Problem requirements. Convert all of the data below into a Markdown table with the columns Row and Text. Put each non-blank line in Text with its sequence number in Row, and omit blank lines.
━━━━━━━━━━━━━━━━━━━━
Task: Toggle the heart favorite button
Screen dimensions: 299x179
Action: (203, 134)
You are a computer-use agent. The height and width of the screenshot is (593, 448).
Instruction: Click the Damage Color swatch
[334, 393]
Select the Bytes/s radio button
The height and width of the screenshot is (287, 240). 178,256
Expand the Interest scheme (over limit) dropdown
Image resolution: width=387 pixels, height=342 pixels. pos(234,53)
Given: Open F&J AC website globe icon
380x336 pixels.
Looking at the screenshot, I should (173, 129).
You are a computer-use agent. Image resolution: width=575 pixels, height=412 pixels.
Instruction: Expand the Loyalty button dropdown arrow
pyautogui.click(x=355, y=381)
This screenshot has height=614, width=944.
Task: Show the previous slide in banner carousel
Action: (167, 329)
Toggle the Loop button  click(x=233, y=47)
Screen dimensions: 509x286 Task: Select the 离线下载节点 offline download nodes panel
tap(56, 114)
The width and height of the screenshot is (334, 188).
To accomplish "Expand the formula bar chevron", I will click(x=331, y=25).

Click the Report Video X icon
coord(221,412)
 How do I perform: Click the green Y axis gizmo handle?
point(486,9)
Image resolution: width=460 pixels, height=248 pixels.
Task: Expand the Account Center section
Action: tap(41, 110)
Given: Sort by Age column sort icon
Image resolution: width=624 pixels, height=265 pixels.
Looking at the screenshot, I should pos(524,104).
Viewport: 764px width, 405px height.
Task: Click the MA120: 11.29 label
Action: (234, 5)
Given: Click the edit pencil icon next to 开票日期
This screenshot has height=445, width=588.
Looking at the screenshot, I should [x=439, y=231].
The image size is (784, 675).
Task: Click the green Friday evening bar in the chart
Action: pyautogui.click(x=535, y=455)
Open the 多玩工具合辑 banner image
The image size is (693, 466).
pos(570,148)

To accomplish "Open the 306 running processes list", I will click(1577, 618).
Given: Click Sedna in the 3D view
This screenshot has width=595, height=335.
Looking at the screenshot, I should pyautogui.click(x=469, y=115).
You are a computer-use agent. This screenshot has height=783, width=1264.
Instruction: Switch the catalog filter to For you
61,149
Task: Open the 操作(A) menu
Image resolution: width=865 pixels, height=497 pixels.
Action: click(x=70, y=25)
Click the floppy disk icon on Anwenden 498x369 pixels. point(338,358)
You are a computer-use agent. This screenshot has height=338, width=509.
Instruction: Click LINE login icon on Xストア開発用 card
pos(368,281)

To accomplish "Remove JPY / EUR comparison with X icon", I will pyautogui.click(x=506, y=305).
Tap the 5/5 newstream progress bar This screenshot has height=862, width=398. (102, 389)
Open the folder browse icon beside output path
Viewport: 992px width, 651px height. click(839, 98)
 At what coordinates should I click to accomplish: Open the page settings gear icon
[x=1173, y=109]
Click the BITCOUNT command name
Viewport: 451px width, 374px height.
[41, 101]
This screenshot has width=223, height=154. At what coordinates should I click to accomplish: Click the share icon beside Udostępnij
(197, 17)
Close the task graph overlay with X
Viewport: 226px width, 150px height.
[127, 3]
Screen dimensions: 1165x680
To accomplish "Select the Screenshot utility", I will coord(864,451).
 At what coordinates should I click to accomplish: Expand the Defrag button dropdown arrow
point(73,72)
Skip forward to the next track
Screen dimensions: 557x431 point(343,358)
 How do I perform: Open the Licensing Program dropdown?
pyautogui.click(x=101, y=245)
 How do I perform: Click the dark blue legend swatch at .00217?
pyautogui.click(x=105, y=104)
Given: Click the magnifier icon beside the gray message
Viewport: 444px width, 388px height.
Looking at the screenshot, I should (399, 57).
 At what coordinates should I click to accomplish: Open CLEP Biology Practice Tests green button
━━━━━━━━━━━━━━━━━━━━
Result for this exercise.
| Row | Text |
|---|---|
| 1 | Task: Toggle the heart favorite button |
| 2 | Screen dimensions: 299x179 |
| 3 | Action: (203, 134) |
| 4 | You are a computer-use agent. The height and width of the screenshot is (593, 448). |
| 5 | Instruction: Click the Damage Color swatch |
| 6 | [334, 393] |
| 7 | Select the Bytes/s radio button |
| 8 | The height and width of the screenshot is (287, 240). 178,256 |
| 9 | Expand the Interest scheme (over limit) dropdown |
| 10 | Image resolution: width=387 pixels, height=342 pixels. pos(234,53) |
| 11 | Given: Open F&J AC website globe icon |
| 12 | 380x336 pixels. |
| 13 | Looking at the screenshot, I should (173, 129). |
| 14 | You are a computer-use agent. Image resolution: width=575 pixels, height=412 pixels. |
| 15 | Instruction: Expand the Loyalty button dropdown arrow |
| 16 | pyautogui.click(x=355, y=381) |
| 17 | This screenshot has height=614, width=944. |
| 18 | Task: Show the previous slide in banner carousel |
| 19 | Action: (167, 329) |
| 20 | Toggle the Loop button  click(x=233, y=47) |
| 21 | Screen dimensions: 509x286 Task: Select the 离线下载节点 offline download nodes panel |
| 22 | tap(56, 114) |
| 23 | The width and height of the screenshot is (334, 188). |
| 24 | To accomplish "Expand the formula bar chevron", I will click(x=331, y=25). |
| 25 | Click the Report Video X icon |
| 26 | coord(221,412) |
| 27 |  How do I perform: Click the green Y axis gizmo handle? |
| 28 | point(486,9) |
| 29 | Image resolution: width=460 pixels, height=248 pixels. |
| 30 | Task: Expand the Account Center section |
| 31 | Action: tap(41, 110) |
| 32 | Given: Sort by Age column sort icon |
| 33 | Image resolution: width=624 pixels, height=265 pixels. |
| 34 | Looking at the screenshot, I should pos(524,104). |
| 35 | Viewport: 764px width, 405px height. |
| 36 | Task: Click the MA120: 11.29 label |
| 37 | Action: (234, 5) |
| 38 | Given: Click the edit pencil icon next to 开票日期 |
| 39 | This screenshot has height=445, width=588. |
| 40 | Looking at the screenshot, I should [x=439, y=231]. |
| 41 | The image size is (784, 675). |
| 42 | Task: Click the green Friday evening bar in the chart |
| 43 | Action: pyautogui.click(x=535, y=455) |
| 44 | Open the 多玩工具合辑 banner image |
| 45 | The image size is (693, 466). |
| 46 | pos(570,148) |
| 47 | To accomplish "Open the 306 running processes list", I will click(1577, 618). |
| 48 | Given: Click Sedna in the 3D view |
| 49 | This screenshot has width=595, height=335. |
| 50 | Looking at the screenshot, I should pyautogui.click(x=469, y=115). |
| 51 | You are a computer-use agent. This screenshot has height=783, width=1264. |
| 52 | Instruction: Switch the catalog filter to For you |
| 53 | 61,149 |
| 54 | Task: Open the 操作(A) menu |
| 55 | Image resolution: width=865 pixels, height=497 pixels. |
| 56 | Action: click(x=70, y=25) |
| 57 | Click the floppy disk icon on Anwenden 498x369 pixels. point(338,358) |
| 58 | You are a computer-use agent. This screenshot has height=338, width=509. |
| 59 | Instruction: Click LINE login icon on Xストア開発用 card |
| 60 | pos(368,281) |
| 61 | To accomplish "Remove JPY / EUR comparison with X icon", I will pyautogui.click(x=506, y=305). |
| 62 | Tap the 5/5 newstream progress bar This screenshot has height=862, width=398. (102, 389) |
| 63 | Open the folder browse icon beside output path |
| 64 | Viewport: 992px width, 651px height. click(839, 98) |
| 65 |  At what coordinates should I click to accomplish: Open the page settings gear icon |
| 66 | [x=1173, y=109] |
| 67 | Click the BITCOUNT command name |
| 68 | Viewport: 451px width, 374px height. |
| 69 | [41, 101] |
| 70 | This screenshot has width=223, height=154. At what coordinates should I click to accomplish: Click the share icon beside Udostępnij |
| 71 | (197, 17) |
| 72 | Close the task graph overlay with X |
| 73 | Viewport: 226px width, 150px height. |
| 74 | [127, 3] |
| 75 | Screen dimensions: 1165x680 |
| 76 | To accomplish "Select the Screenshot utility", I will coord(864,451). |
| 77 |  At what coordinates should I click to accomplish: Expand the Defrag button dropdown arrow |
| 78 | point(73,72) |
| 79 | Skip forward to the next track |
| 80 | Screen dimensions: 557x431 point(343,358) |
| 81 |  How do I perform: Open the Licensing Program dropdown? |
| 82 | pyautogui.click(x=101, y=245) |
| 83 |  How do I perform: Click the dark blue legend swatch at .00217? |
| 84 | pyautogui.click(x=105, y=104) |
| 85 | Given: Click the magnifier icon beside the gray message |
| 86 | Viewport: 444px width, 388px height. |
| 87 | Looking at the screenshot, I should (399, 57). |
| 88 |  At what coordinates should I click to accomplish: Open CLEP Biology Practice Tests green button |